───── Exercise data

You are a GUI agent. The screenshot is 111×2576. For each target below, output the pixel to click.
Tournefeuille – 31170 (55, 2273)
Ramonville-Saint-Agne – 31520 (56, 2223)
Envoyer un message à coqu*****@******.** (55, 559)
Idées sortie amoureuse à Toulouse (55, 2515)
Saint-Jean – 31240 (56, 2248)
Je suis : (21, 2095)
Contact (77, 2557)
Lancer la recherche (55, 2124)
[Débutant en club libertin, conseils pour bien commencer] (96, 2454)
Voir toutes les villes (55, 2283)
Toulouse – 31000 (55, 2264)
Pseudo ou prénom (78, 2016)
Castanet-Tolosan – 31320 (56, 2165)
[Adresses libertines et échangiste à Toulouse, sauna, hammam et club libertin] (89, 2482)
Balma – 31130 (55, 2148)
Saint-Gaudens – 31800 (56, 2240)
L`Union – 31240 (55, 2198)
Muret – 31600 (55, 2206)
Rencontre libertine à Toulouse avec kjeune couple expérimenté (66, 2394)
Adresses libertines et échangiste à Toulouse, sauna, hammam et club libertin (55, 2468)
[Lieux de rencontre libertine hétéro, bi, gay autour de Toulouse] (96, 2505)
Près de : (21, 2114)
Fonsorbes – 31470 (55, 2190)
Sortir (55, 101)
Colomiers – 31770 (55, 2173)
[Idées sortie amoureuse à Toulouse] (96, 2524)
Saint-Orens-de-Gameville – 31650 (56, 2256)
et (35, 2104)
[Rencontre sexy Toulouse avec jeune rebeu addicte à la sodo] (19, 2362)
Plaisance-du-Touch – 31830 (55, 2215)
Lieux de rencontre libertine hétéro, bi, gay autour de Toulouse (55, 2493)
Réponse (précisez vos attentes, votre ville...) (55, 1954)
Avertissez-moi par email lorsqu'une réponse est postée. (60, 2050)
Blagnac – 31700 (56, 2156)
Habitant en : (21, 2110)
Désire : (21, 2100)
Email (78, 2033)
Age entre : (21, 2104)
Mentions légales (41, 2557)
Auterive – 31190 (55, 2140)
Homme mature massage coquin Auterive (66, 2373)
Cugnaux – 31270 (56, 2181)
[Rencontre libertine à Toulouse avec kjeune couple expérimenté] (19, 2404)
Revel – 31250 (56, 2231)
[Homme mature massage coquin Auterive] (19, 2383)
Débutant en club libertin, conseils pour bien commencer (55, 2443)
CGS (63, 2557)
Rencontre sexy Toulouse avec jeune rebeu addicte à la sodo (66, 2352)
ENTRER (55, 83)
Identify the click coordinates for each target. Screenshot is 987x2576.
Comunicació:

──────────

Your answer should consist of the lines from the line with "[Rencontre sexy Toulouse" to the line with "Cugnaux – 31270 (56, 2181)" above, repeated exactly, both ends included.

[Rencontre sexy Toulouse avec jeune rebeu addicte à la sodo] (19, 2362)
Plaisance-du-Touch – 31830 (55, 2215)
Lieux de rencontre libertine hétéro, bi, gay autour de Toulouse (55, 2493)
Réponse (précisez vos attentes, votre ville...) (55, 1954)
Avertissez-moi par email lorsqu'une réponse est postée. (60, 2050)
Blagnac – 31700 (56, 2156)
Habitant en : (21, 2110)
Désire : (21, 2100)
Email (78, 2033)
Age entre : (21, 2104)
Mentions légales (41, 2557)
Auterive – 31190 (55, 2140)
Homme mature massage coquin Auterive (66, 2373)
Cugnaux – 31270 (56, 2181)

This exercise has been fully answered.